**What you are asked to do**. Render each line of the material, from the line containing "Click the leftmost" through the final line, as a Markdown table with the columns Row and Line. Omit blank lines.

**Listed entries**.
+++

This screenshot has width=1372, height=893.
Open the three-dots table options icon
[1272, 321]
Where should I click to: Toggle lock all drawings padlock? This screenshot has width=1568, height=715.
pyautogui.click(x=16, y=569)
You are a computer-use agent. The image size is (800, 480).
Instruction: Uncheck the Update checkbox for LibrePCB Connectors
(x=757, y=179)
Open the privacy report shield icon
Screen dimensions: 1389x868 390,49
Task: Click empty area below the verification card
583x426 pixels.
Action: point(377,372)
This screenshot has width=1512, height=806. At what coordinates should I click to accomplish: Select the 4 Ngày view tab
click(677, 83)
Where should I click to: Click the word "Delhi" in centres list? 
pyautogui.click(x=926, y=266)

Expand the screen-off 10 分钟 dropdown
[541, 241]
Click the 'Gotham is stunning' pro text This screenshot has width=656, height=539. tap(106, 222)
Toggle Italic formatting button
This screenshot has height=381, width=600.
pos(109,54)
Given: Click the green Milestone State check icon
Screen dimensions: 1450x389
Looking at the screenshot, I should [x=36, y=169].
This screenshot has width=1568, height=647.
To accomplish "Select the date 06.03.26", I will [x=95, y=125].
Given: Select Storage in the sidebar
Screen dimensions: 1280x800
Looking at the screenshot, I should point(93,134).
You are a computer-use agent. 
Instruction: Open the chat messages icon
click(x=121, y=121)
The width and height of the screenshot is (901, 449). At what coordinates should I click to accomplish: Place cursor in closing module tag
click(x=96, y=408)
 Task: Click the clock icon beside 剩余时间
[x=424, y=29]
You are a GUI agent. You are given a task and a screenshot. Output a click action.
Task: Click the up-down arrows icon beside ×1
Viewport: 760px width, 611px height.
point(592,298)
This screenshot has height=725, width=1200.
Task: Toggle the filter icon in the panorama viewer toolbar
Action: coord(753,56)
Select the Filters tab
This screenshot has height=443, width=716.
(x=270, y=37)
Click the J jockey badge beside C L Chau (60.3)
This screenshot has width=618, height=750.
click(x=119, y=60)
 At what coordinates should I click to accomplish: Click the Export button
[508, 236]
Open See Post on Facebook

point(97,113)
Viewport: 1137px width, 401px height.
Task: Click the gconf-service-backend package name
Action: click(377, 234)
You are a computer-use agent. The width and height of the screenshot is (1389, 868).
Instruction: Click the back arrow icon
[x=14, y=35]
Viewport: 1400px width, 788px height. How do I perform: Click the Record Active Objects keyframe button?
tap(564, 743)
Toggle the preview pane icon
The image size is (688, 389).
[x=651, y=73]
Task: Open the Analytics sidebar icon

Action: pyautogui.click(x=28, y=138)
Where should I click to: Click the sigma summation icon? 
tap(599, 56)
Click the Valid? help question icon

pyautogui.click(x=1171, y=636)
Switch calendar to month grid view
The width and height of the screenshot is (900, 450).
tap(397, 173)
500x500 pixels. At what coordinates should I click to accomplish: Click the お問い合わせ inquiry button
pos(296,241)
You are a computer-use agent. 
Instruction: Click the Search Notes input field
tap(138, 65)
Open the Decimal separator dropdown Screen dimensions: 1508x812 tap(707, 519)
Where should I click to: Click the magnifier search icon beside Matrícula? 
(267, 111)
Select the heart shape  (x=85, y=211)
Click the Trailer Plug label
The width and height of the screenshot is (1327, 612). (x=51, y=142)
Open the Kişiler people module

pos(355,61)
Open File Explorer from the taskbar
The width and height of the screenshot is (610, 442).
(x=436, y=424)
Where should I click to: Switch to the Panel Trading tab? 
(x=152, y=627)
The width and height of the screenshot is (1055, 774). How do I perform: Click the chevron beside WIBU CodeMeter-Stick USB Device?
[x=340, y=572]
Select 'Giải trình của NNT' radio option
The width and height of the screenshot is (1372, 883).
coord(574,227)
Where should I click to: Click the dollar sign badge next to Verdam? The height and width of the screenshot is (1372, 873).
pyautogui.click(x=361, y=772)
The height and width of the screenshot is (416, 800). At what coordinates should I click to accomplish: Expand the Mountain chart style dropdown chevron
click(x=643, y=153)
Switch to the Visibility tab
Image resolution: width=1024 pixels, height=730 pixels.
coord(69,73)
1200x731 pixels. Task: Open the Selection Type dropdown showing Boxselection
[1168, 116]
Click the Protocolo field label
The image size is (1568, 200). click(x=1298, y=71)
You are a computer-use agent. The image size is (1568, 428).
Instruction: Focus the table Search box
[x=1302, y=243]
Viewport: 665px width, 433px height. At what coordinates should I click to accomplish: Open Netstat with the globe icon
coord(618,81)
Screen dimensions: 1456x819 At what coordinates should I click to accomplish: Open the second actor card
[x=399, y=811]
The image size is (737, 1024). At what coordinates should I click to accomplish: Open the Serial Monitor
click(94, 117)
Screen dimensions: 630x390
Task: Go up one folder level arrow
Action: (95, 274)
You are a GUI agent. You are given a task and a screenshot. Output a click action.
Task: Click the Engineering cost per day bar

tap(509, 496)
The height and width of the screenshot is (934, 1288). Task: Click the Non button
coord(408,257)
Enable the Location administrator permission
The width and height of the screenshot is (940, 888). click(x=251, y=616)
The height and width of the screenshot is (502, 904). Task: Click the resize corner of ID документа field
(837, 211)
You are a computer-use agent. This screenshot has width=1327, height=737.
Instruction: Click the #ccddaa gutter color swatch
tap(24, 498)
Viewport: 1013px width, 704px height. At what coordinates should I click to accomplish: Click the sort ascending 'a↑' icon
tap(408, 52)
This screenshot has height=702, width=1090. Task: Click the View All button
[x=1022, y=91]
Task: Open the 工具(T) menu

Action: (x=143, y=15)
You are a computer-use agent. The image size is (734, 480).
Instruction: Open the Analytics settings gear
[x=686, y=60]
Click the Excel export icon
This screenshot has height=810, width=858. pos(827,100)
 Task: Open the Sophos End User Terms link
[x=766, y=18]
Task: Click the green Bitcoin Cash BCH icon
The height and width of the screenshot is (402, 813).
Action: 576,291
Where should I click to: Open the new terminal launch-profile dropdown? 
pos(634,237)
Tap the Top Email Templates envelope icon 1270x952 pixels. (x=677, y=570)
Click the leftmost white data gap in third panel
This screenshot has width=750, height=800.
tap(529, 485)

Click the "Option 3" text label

+++

**Complete output**.
| Row | Line |
|---|---|
| 1 | Click the leftmost white data gap in third panel |
| 2 | This screenshot has width=750, height=800. |
| 3 | tap(529, 485) |
| 4 | Click the "Option 3" text label |